# [WORK TO COMPLETE]
Copy out everything from the beginning of the records down to and including the line that contains "point(143,950)", omitting the pictures.

Entries for locating words and elements:
● ● ● ●
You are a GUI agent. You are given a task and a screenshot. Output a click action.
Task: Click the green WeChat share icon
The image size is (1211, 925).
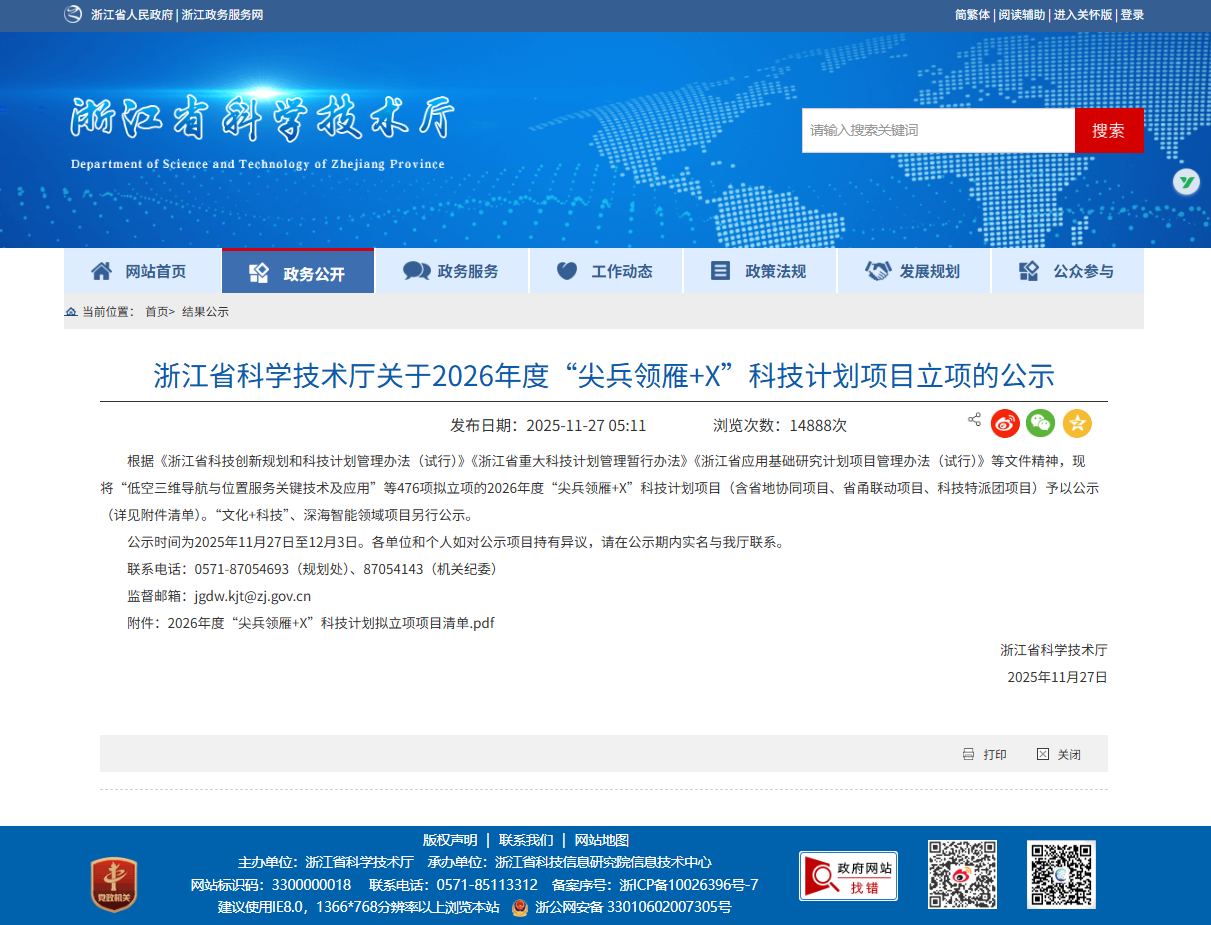point(1040,424)
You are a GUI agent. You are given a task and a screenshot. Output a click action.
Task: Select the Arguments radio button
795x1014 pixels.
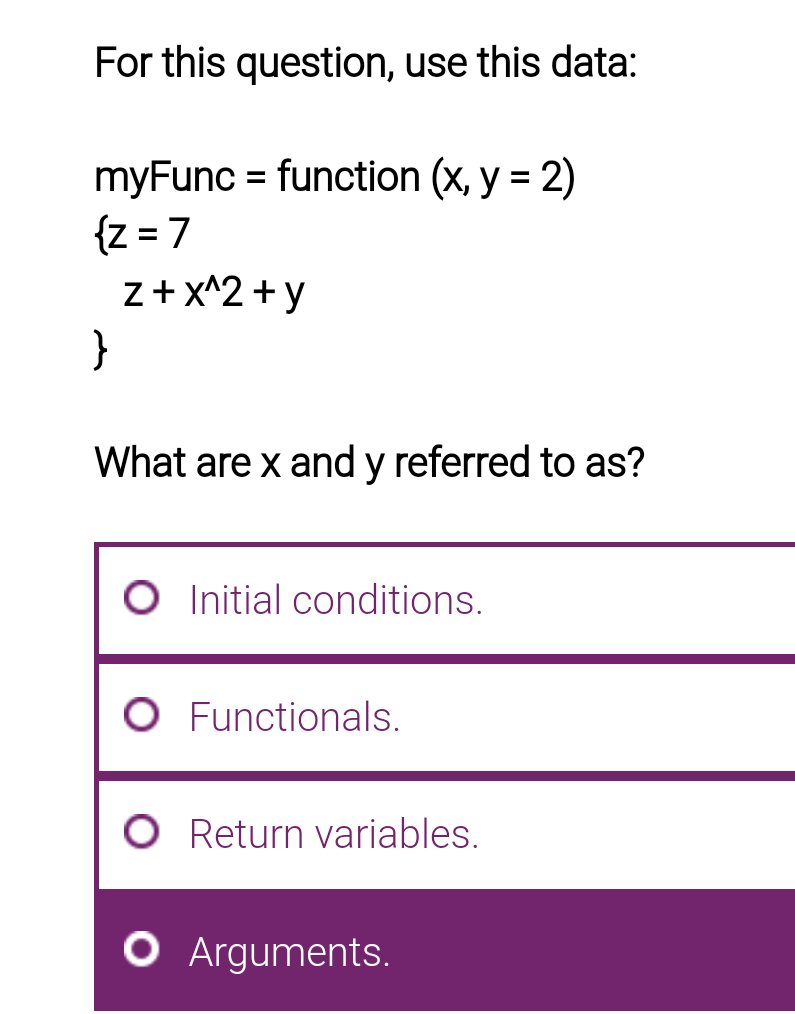point(143,950)
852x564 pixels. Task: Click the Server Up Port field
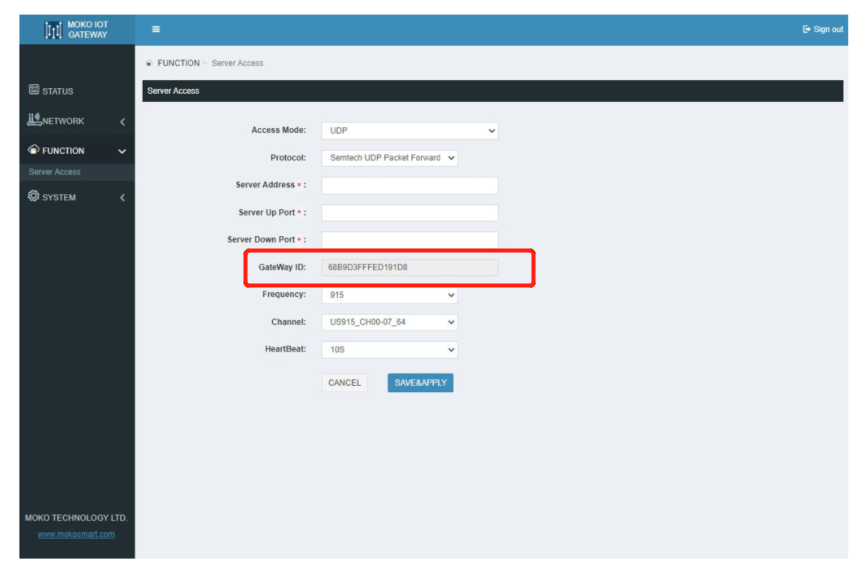[409, 213]
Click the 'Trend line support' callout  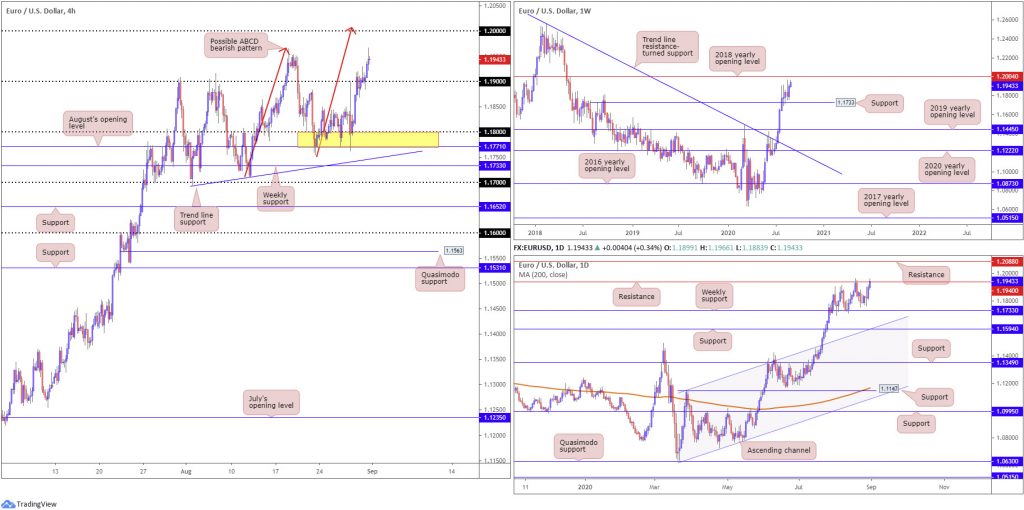(197, 219)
● ● ● ●
# [TASK RESPONSE]
You are a GUI agent. You are given a task and a screenshot. Output a click action.
Task: Click the green WeChat share icon
The image size is (1211, 925).
point(1040,424)
You are a GUI agent. You are given a task and a screenshot. Output a click action.
Task: Select the Arguments radio button
795x1014 pixels.
point(143,950)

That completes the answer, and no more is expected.